[Collected data entries]
__________________________________________________

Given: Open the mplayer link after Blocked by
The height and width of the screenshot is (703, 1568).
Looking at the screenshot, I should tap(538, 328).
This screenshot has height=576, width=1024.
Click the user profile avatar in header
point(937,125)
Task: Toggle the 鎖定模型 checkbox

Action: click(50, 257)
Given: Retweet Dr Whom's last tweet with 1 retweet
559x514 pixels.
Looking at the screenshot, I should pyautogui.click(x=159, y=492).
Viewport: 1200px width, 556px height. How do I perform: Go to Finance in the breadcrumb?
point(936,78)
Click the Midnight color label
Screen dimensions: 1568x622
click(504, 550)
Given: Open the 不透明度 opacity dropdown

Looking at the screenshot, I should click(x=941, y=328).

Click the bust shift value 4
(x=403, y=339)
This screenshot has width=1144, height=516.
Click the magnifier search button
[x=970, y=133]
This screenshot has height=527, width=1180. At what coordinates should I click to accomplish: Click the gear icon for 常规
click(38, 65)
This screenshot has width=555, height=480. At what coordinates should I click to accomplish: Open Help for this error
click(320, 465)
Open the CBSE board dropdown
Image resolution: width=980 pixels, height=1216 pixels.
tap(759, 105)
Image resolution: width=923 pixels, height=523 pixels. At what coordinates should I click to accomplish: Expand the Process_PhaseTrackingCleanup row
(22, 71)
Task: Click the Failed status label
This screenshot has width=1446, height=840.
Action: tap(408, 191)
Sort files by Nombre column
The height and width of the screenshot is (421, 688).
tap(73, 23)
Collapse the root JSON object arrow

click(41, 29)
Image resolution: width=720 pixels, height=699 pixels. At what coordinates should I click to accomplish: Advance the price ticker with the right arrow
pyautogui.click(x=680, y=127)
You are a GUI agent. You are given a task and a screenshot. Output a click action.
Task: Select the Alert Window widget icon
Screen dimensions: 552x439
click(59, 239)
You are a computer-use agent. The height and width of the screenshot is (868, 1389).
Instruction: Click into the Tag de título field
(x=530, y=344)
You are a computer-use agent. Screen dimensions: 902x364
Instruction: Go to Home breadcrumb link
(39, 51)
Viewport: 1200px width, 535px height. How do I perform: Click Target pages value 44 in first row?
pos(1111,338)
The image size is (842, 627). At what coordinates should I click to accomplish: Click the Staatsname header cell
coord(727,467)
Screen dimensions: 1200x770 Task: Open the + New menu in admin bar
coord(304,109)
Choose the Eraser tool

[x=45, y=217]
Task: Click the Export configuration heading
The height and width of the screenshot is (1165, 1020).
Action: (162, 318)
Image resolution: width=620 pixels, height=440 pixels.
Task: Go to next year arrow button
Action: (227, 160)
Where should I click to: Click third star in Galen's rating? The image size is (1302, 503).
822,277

__________________________________________________

AIM OF THE EXERCISE
The records above are to be duplicated exactly, every one of them.

EXPECTED ANSWER
Given: Open the mplayer link after Blocked by
The height and width of the screenshot is (703, 1568).
Looking at the screenshot, I should tap(538, 328).
This screenshot has height=576, width=1024.
Click the user profile avatar in header
point(937,125)
Task: Toggle the 鎖定模型 checkbox

Action: click(50, 257)
Given: Retweet Dr Whom's last tweet with 1 retweet
559x514 pixels.
Looking at the screenshot, I should pyautogui.click(x=159, y=492).
Viewport: 1200px width, 556px height. How do I perform: Go to Finance in the breadcrumb?
point(936,78)
Click the Midnight color label
Screen dimensions: 1568x622
click(504, 550)
Given: Open the 不透明度 opacity dropdown

Looking at the screenshot, I should click(x=941, y=328).

Click the bust shift value 4
(x=403, y=339)
This screenshot has width=1144, height=516.
Click the magnifier search button
[x=970, y=133]
This screenshot has height=527, width=1180. At what coordinates should I click to accomplish: Click the gear icon for 常规
click(38, 65)
This screenshot has width=555, height=480. At what coordinates should I click to accomplish: Open Help for this error
click(320, 465)
Open the CBSE board dropdown
Image resolution: width=980 pixels, height=1216 pixels.
tap(759, 105)
Image resolution: width=923 pixels, height=523 pixels. At what coordinates should I click to accomplish: Expand the Process_PhaseTrackingCleanup row
(22, 71)
Task: Click the Failed status label
This screenshot has width=1446, height=840.
Action: tap(408, 191)
Sort files by Nombre column
The height and width of the screenshot is (421, 688).
tap(73, 23)
Collapse the root JSON object arrow

click(41, 29)
Image resolution: width=720 pixels, height=699 pixels. At what coordinates should I click to accomplish: Advance the price ticker with the right arrow
pyautogui.click(x=680, y=127)
You are a GUI agent. You are given a task and a screenshot. Output a click action.
Task: Select the Alert Window widget icon
Screen dimensions: 552x439
click(59, 239)
You are a computer-use agent. The height and width of the screenshot is (868, 1389).
Instruction: Click into the Tag de título field
(x=530, y=344)
You are a computer-use agent. Screen dimensions: 902x364
Instruction: Go to Home breadcrumb link
(39, 51)
Viewport: 1200px width, 535px height. How do I perform: Click Target pages value 44 in first row?
pos(1111,338)
The image size is (842, 627). At what coordinates should I click to accomplish: Click the Staatsname header cell
coord(727,467)
Screen dimensions: 1200x770 Task: Open the + New menu in admin bar
coord(304,109)
Choose the Eraser tool

[x=45, y=217]
Task: Click the Export configuration heading
The height and width of the screenshot is (1165, 1020).
Action: (162, 318)
Image resolution: width=620 pixels, height=440 pixels.
Task: Go to next year arrow button
Action: (227, 160)
Where should I click to: Click third star in Galen's rating? The image size is (1302, 503).
822,277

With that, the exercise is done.